What Is Hemophilia
Hemophilia is a genetic disorder that impairs the blood's ability to clot, leading to excessive bleeding from even minor injuries. It is caused by a deficiency or absence of specific clotting factors, which are proteins essential for blood clotting. Hemophilia is usually inherited and predominantly affects males. The condition can vary in severity, with some individuals experiencing frequent spontaneous bleeding episodes, while others may only bleed excessively after significant trauma or surgery. Without proper treatment, hemophilia can lead to serious health complications, including joint damage, severe pain, and potentially life-threatening internal bleeding.
Types Of Hemophilia
Hemophilia is classified into two main types: Hemophilia A and Hemophilia B. Both types are characterized by a deficiency in specific clotting factors that are essential for blood to clot properly. Understanding the distinctions and specifics of each type is crucial for effective diagnosis and treatment.
Outcomes And Treatment
The effects of hemophilia can range from mild to very serious. People with severe hemophilia may have frequent and long-lasting bleeding episodes, which can damage joints and cause chronic pain and disability. Bleeding inside the body, especially in vital organs like the brain, can be life-threatening if not treated quickly.

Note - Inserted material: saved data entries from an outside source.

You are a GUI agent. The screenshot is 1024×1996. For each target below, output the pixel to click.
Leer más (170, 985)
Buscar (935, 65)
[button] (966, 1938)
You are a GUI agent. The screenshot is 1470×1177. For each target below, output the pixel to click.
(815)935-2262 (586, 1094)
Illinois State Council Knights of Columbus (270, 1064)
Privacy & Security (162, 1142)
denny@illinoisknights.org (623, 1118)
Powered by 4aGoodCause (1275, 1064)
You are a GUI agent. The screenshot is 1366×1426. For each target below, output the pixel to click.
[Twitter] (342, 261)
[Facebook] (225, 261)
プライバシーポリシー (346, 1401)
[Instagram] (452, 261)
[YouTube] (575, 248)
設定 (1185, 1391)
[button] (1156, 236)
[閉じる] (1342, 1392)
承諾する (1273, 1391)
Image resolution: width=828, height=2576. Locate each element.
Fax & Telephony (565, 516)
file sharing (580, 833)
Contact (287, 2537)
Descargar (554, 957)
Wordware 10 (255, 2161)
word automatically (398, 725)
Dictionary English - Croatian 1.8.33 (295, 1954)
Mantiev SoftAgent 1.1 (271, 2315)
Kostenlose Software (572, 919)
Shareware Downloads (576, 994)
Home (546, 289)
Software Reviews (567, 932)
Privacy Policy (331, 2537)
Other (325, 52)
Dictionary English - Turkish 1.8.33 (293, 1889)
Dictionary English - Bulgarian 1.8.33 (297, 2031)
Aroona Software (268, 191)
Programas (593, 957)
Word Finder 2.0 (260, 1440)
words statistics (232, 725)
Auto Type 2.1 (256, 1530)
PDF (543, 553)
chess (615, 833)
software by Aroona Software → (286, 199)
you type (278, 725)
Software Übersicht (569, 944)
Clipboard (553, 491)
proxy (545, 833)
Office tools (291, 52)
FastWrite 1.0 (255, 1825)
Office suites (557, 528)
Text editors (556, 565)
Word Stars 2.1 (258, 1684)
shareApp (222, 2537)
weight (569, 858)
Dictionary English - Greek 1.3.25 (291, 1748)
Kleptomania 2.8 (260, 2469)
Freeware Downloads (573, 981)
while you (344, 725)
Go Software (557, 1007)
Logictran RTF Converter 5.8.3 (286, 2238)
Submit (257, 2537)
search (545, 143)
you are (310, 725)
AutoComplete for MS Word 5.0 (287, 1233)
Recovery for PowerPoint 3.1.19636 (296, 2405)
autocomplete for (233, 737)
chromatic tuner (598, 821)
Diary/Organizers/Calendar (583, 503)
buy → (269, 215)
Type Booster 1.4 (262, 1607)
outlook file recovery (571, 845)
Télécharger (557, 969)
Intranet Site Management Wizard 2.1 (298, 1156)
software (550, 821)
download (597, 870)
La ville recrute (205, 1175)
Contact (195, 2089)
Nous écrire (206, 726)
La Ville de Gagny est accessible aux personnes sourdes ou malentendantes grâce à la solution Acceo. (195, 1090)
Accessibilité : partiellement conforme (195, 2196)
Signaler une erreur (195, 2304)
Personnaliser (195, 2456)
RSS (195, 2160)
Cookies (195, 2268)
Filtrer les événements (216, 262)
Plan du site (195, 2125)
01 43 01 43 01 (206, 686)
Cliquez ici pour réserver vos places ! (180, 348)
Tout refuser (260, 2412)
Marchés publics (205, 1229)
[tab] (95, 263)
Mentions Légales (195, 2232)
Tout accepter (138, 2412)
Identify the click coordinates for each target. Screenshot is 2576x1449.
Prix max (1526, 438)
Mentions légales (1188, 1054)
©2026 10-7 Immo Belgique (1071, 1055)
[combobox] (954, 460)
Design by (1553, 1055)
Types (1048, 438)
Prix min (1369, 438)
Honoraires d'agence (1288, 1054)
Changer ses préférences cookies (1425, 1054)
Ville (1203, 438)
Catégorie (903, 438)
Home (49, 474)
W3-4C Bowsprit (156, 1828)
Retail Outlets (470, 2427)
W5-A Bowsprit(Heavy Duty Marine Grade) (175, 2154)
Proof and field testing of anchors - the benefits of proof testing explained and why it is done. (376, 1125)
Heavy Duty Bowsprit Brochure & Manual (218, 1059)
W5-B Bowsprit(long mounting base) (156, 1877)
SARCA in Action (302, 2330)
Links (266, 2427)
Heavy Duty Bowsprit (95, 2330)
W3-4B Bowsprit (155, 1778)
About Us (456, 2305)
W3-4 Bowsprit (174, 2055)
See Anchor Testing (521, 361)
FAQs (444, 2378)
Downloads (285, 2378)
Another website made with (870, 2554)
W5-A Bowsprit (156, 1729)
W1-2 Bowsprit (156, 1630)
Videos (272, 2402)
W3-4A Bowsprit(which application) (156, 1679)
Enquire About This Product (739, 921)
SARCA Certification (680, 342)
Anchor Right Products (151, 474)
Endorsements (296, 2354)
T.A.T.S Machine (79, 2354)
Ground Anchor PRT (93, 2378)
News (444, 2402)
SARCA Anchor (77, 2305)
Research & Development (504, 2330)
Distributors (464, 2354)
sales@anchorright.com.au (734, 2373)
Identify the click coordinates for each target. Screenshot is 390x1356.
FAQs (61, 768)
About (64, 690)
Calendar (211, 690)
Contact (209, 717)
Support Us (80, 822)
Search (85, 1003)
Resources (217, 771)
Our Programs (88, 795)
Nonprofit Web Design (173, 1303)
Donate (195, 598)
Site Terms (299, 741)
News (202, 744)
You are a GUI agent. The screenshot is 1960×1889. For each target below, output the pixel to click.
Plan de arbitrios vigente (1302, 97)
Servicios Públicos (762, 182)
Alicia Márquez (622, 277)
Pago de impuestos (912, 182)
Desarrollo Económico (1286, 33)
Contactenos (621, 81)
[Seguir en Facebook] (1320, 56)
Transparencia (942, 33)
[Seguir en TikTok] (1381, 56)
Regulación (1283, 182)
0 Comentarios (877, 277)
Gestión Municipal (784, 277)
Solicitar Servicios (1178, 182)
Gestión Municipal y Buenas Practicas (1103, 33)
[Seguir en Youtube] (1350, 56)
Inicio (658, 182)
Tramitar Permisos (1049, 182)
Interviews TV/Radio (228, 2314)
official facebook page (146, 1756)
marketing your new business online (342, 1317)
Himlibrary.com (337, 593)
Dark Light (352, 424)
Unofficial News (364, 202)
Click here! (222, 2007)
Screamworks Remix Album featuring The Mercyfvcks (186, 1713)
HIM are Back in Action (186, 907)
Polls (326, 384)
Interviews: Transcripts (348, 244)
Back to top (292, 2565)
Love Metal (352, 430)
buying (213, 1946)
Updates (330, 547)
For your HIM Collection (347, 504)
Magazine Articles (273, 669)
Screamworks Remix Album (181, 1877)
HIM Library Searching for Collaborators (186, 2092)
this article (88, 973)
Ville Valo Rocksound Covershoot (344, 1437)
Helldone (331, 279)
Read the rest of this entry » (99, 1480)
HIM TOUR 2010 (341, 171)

The main treatment for hemophilia is to give the person the clotting factors that are missing. These are special proteins that help blood to clot. These clotting factors are usually given through an injection into a vein. Some people get these injections regularly to prevent bleeding, while others get them only when they start bleeding.
The average cost of treatment for a hemophilia patient is approximately Rs. 20,000 per month over the course of their lifetime. These expenses can escalate significantly in the event of medical complications.